# Auto Retriever

### What is Auto Retriever?

Retrievers are essential components in BeyondLLM, responsible for efficiently fetching relevant information from the knowledge base based on user queries. They utilize the generated embeddings to perform similarity search and identify the most pertinent documents or passages.&#x20;

We call this function the auto retriever, since it abstracts away all the complexity and allows you to define your retrieval type and rerankers all in one line. The `auto_retriever` function from `beyondllm.retrieve` allows you to set your retriever model.&#x20;

The `.retrieve("<your-text-here>")` function can then be used to get the List of NodeWithScore objects of your retrieval.

The auto\_retriever function in BeyondLLM allows seamless integration with vector databases, streamlining the retrieval process.
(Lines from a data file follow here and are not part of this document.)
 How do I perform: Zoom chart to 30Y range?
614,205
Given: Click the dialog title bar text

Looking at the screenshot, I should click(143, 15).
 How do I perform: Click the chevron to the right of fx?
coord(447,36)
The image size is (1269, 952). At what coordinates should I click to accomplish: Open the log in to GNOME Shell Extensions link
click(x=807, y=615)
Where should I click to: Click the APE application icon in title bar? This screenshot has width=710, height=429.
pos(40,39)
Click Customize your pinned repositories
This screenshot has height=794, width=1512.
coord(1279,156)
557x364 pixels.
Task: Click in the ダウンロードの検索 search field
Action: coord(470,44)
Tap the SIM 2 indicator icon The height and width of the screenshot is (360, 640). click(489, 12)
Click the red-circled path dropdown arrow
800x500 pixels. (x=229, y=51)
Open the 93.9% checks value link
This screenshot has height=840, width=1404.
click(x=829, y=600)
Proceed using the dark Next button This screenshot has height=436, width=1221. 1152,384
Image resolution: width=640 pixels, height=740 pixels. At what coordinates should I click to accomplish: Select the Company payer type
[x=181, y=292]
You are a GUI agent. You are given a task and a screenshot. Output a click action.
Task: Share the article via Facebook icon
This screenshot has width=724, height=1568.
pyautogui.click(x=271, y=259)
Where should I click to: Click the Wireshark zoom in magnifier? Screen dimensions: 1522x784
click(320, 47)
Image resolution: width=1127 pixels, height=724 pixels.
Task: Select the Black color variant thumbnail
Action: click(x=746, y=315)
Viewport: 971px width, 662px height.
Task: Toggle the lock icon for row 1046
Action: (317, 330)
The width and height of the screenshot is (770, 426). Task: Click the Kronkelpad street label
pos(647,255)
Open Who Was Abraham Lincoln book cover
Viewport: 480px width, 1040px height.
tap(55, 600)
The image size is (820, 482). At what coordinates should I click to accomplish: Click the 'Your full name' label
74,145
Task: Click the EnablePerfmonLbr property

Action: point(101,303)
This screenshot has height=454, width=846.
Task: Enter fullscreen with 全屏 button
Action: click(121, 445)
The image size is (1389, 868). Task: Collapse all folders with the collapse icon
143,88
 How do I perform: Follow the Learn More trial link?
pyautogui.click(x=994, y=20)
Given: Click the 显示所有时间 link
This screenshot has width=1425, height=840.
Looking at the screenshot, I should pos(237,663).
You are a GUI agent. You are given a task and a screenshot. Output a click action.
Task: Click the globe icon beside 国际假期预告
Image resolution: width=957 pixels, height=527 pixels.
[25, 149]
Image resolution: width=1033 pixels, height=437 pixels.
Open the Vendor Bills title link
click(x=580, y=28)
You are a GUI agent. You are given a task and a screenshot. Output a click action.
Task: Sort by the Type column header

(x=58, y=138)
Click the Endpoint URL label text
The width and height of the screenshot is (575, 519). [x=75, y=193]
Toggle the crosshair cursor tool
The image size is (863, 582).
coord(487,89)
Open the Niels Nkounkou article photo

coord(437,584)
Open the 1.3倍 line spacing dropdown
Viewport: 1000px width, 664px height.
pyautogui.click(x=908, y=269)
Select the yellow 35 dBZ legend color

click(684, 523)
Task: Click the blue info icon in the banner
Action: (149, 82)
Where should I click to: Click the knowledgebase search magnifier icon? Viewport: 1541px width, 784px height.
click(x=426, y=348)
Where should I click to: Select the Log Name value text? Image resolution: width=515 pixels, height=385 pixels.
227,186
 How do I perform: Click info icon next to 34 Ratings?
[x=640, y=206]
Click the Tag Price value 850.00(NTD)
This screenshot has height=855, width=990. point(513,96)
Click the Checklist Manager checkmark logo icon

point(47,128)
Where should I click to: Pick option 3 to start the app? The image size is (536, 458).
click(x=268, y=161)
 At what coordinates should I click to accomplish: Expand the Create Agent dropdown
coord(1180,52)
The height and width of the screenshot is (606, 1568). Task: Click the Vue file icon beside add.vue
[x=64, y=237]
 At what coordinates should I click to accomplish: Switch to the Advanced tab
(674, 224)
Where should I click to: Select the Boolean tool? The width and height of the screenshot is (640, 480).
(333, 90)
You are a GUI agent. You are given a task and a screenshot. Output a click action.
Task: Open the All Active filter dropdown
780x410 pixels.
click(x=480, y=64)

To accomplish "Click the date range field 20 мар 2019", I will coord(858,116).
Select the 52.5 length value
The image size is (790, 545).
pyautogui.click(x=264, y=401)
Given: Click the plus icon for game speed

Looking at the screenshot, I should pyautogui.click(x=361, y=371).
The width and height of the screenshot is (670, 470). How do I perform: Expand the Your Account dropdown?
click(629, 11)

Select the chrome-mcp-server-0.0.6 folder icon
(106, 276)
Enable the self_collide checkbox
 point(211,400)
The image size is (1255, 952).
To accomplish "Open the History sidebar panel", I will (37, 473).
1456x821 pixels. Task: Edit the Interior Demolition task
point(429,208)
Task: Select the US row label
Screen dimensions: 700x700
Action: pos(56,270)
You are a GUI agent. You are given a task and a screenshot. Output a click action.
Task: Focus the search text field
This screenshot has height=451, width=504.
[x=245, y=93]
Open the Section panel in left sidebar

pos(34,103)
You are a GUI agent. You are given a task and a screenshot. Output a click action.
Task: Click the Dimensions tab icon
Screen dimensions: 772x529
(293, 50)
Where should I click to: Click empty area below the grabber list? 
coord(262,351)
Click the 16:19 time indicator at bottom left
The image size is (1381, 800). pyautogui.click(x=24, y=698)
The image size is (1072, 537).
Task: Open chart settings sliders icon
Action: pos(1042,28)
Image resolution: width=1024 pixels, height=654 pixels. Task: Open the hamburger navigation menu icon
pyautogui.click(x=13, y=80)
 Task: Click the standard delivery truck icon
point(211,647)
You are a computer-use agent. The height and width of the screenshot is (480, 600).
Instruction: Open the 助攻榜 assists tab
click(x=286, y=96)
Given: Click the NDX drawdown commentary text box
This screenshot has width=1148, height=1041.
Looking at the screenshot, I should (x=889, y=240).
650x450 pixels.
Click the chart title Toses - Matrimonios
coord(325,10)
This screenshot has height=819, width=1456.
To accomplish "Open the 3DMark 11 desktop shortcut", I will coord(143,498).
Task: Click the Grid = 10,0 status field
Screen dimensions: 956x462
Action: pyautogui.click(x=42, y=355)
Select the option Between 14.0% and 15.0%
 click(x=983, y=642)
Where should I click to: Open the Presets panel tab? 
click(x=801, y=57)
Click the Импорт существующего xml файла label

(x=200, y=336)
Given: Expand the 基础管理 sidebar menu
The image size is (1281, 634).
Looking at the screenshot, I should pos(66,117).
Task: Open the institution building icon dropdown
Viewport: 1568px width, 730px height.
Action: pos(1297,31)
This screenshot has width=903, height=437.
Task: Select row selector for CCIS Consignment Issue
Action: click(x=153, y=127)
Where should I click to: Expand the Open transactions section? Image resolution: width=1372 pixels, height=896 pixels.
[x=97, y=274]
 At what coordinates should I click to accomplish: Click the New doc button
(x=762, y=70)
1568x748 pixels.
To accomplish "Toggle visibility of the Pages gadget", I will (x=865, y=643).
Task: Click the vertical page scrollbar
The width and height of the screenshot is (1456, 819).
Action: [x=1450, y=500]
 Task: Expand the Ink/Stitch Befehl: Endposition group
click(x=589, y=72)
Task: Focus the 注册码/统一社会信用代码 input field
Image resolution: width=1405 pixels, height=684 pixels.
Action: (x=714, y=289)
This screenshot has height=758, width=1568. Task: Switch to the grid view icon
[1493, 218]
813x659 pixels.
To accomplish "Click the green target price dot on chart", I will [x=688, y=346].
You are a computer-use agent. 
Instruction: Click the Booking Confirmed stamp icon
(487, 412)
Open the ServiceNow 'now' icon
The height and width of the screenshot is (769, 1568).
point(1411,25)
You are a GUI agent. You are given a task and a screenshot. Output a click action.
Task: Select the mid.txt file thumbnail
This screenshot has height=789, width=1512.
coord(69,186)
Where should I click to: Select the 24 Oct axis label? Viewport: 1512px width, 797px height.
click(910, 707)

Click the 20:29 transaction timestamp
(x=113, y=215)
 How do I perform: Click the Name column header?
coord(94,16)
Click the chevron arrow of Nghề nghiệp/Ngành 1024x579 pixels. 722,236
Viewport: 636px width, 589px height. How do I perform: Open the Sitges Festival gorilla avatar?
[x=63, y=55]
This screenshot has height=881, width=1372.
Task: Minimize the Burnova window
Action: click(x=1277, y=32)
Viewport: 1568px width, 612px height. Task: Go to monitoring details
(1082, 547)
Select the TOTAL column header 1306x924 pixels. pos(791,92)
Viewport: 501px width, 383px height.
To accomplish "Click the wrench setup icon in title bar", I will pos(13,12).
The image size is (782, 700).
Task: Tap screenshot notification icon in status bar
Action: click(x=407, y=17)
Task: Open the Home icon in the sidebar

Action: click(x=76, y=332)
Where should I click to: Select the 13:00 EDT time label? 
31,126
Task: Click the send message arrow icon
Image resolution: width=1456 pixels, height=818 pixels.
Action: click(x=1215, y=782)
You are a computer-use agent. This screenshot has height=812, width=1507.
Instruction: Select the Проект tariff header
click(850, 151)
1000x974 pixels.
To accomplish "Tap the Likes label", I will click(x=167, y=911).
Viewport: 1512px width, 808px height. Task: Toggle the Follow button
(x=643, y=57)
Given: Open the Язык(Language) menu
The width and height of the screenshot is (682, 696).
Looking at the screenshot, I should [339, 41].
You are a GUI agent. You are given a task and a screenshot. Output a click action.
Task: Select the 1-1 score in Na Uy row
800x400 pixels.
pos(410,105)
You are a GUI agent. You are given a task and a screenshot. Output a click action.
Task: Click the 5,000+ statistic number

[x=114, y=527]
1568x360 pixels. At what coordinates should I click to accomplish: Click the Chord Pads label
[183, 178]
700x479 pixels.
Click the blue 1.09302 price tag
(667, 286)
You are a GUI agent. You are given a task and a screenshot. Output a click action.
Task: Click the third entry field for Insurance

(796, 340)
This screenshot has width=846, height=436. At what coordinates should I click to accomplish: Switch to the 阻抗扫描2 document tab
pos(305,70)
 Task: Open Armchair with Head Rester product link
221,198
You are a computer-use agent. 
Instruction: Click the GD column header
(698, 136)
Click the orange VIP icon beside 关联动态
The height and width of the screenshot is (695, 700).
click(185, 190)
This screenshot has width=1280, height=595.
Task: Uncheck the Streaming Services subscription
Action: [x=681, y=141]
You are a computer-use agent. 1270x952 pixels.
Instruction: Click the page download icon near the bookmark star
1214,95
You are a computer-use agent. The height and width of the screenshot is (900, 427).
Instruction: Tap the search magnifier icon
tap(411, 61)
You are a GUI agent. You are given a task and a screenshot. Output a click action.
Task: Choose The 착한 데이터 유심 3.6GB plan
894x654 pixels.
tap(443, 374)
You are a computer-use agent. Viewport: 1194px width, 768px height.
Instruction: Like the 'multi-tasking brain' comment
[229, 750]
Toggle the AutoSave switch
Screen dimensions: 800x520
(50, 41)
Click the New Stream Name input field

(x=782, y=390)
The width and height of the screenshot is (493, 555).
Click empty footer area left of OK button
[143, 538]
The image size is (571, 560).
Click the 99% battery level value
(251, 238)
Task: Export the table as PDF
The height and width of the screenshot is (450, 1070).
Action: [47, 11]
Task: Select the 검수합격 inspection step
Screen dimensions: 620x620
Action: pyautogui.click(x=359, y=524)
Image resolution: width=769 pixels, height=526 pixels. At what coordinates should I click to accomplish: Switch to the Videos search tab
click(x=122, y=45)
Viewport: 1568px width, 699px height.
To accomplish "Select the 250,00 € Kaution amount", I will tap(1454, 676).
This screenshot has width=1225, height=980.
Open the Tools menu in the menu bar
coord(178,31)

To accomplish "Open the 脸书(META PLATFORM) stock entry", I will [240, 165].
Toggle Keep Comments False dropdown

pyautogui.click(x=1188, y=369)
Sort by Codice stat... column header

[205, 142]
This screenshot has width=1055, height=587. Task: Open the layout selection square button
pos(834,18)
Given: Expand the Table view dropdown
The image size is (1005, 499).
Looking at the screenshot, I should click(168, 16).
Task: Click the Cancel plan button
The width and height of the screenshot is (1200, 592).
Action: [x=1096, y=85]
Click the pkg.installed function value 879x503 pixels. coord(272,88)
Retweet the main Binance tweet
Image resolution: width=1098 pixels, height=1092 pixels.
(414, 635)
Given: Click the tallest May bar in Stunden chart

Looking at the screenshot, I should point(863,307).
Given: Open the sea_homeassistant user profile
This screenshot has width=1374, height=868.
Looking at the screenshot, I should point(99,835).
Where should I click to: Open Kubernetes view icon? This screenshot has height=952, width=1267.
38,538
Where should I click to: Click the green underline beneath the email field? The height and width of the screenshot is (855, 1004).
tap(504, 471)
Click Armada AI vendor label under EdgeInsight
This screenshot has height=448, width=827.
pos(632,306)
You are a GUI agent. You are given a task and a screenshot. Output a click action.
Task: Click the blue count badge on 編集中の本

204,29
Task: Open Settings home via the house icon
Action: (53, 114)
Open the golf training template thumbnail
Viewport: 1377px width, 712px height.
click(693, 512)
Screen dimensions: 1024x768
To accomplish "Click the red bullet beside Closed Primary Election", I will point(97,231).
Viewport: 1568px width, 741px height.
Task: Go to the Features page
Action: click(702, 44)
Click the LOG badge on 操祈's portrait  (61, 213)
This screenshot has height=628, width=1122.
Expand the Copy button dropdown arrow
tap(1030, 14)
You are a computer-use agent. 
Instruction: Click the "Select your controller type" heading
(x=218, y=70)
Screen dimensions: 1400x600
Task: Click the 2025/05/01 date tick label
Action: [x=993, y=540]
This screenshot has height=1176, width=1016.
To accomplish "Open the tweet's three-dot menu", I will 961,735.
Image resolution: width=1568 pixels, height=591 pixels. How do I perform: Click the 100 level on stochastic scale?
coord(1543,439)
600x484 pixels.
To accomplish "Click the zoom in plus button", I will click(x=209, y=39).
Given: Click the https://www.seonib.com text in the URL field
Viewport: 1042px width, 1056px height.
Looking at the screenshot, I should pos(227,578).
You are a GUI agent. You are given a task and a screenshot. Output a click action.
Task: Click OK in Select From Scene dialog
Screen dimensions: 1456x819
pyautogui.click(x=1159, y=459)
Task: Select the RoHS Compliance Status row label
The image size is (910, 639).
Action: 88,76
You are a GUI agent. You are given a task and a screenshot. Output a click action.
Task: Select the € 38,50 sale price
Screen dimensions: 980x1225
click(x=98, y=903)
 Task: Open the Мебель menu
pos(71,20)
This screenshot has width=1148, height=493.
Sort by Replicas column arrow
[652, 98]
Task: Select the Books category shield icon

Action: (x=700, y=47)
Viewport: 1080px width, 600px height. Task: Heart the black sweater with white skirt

**Considerations for Vector DB in auto\_retriever:**

* **Data and Vector Database Interaction:**
  * **Optional Data:** If a vectordb instance is provided, the data argument becomes optional. This means you can retrieve information directly from the existing data within the vector database without providing additional data.
  * **Data Integration:** If both data and vectordb are provided, the new data will be added to the existing data in the vector database, creating a combined dataset for retrieval.
  * **Requirement for Hybrid Retriever:** When using the hybrid retriever type, the data argument is mandatory. This is because the hybrid retriever employs a keyword-based search component, which requires access to the raw text data.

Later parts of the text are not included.